Recurrence and Attention for Long-Context Transformers with Jacob Buckman - #750

October 7, 2025

57 min episode · 2 min read

Jacob Buckman

Episode

57 min

Read time

2 min

AI-Generated Summary

Published Dec 31, 2025

Key Takeaways

✓State Size Balance: Transformers have states 100,000x larger than LSTMs at long context, while RNNs have states too small. Optimal architectures balance weight FLOPS and state FLOPS within one order of magnitude for compute-efficient training and inference.
✓Chunked Algorithm: Power retention uses dual computation forms—recurrent for sequential processing and attention for parallel processing.
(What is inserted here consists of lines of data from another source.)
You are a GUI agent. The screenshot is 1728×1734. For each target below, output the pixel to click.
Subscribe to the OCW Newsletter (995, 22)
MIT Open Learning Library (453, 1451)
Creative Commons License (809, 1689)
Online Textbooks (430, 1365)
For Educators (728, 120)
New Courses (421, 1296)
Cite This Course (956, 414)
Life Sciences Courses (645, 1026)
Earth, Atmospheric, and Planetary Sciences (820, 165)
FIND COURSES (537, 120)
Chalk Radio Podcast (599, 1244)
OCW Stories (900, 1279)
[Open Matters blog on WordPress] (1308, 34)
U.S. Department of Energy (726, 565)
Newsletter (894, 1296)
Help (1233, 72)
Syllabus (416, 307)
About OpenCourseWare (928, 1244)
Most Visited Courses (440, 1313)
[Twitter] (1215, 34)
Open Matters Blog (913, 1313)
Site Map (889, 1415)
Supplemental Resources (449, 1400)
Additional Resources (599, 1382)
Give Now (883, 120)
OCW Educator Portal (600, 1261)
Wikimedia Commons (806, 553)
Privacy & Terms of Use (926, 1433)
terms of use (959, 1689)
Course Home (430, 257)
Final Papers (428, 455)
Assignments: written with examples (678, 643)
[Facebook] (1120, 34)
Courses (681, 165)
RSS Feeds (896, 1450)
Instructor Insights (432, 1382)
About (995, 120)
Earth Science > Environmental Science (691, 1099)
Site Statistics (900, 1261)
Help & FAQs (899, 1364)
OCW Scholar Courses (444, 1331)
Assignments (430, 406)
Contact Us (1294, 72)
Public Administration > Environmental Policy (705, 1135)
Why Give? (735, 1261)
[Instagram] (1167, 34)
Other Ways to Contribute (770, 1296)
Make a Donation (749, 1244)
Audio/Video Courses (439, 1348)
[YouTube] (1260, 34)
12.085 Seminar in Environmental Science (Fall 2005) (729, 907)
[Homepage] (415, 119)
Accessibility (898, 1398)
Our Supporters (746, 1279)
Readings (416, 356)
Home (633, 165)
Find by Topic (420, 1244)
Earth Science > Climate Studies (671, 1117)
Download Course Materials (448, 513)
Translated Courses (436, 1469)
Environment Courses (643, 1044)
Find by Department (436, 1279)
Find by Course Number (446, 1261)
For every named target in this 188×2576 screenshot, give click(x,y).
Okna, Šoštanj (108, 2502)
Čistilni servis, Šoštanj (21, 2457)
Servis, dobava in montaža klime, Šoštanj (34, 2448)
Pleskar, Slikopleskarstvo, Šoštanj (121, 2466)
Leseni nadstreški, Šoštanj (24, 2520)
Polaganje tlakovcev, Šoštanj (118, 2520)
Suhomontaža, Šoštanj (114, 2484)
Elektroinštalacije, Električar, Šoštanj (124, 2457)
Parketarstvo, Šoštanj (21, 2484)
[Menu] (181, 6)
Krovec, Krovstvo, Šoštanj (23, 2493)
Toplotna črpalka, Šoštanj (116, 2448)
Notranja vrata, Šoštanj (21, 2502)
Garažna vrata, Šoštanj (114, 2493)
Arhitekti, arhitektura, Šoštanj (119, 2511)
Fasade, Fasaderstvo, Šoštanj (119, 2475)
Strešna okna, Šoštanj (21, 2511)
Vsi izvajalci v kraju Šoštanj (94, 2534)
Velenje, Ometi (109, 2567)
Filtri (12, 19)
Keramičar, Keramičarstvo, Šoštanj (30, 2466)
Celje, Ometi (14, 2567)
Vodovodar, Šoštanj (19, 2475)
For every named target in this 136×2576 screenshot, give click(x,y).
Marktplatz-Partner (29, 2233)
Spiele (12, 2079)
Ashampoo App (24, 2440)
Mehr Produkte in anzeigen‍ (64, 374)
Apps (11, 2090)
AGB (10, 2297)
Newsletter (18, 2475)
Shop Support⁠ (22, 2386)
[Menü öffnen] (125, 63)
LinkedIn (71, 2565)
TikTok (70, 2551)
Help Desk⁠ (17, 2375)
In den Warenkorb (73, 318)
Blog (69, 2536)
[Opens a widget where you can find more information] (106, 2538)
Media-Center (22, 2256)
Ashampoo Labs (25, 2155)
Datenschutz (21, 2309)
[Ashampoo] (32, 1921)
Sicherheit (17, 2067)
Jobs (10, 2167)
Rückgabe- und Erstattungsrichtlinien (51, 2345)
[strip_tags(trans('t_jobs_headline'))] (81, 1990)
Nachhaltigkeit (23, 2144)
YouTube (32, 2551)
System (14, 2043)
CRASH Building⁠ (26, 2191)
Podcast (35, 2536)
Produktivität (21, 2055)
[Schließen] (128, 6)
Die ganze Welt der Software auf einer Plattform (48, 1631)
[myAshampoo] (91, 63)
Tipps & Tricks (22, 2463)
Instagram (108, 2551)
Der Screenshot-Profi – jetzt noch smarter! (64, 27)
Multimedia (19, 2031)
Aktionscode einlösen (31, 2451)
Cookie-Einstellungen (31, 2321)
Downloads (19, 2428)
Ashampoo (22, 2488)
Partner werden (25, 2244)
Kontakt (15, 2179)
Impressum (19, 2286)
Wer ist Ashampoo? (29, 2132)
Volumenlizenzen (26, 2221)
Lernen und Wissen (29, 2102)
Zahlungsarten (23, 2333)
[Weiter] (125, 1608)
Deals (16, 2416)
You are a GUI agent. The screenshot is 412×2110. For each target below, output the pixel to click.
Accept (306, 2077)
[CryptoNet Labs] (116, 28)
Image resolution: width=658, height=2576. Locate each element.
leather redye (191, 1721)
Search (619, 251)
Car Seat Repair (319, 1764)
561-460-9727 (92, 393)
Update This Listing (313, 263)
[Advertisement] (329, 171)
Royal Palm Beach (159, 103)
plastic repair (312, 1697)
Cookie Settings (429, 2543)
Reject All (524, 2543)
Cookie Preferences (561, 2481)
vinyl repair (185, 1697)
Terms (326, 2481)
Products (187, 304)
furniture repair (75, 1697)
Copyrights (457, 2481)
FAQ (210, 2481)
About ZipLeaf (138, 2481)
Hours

Breaking sequences into GPU-optimized chunks provides linear cost scaling while maintaining full hardware saturation, achieving best of both approaches without mathematical tradeoffs.
✓Model Metamorphosis: Converting existing transformer models to power retention requires only two hours of retraining on 128 H100s. StarCoder 3B recovered full 30% HumanEval performance after this brief metamorphosis period, making adoption practical without pretraining from scratch.
✓Vidrial CUDA Framework: Custom CUDA framework enables 20% speedups over Flash Attention on non-standard problem shapes by separating static and dynamic computation. JIT compilation sweeps different configurations to find optimal tile sizes and memory patterns for specific hardware and sequence lengths.

What It Covers

Jacob Buckman explains power retention architecture for transformers, combining recurrence and attention to achieve linear scaling for long context processing while maintaining computational efficiency through balanced weight-state FLOP ratios and chunked algorithms.

Key Questions Answered

•State Size Balance: Transformers have states 100,000x larger than LSTMs at long context, while RNNs have states too small. Optimal architectures balance weight FLOPS and state FLOPS within one order of magnitude for compute-efficient training and inference.
•Chunked Algorithm: Power retention uses dual computation forms—recurrent for sequential processing and attention for parallel processing. Breaking sequences into GPU-optimized chunks provides linear cost scaling while maintaining full hardware saturation, achieving best of both approaches without mathematical tradeoffs.
•Model Metamorphosis: Converting existing transformer models to power retention requires only two hours of retraining on 128 H100s. StarCoder 3B recovered full 30% HumanEval performance after this brief metamorphosis period, making adoption practical without pretraining from scratch.
•Vidrial CUDA Framework: Custom CUDA framework enables 20% speedups over Flash Attention on non-standard problem shapes by separating static and dynamic computation. JIT compilation sweeps different configurations to find optimal tile sizes and memory patterns for specific hardware and sequence lengths.

Notable Moment

Buckman reveals that typical window attention models plateau in their ability to use context far earlier than their advertised effective context length, which is calculated as depth times window size, demonstrating they fail to leverage most available tokens.

Know someone who'd find this useful?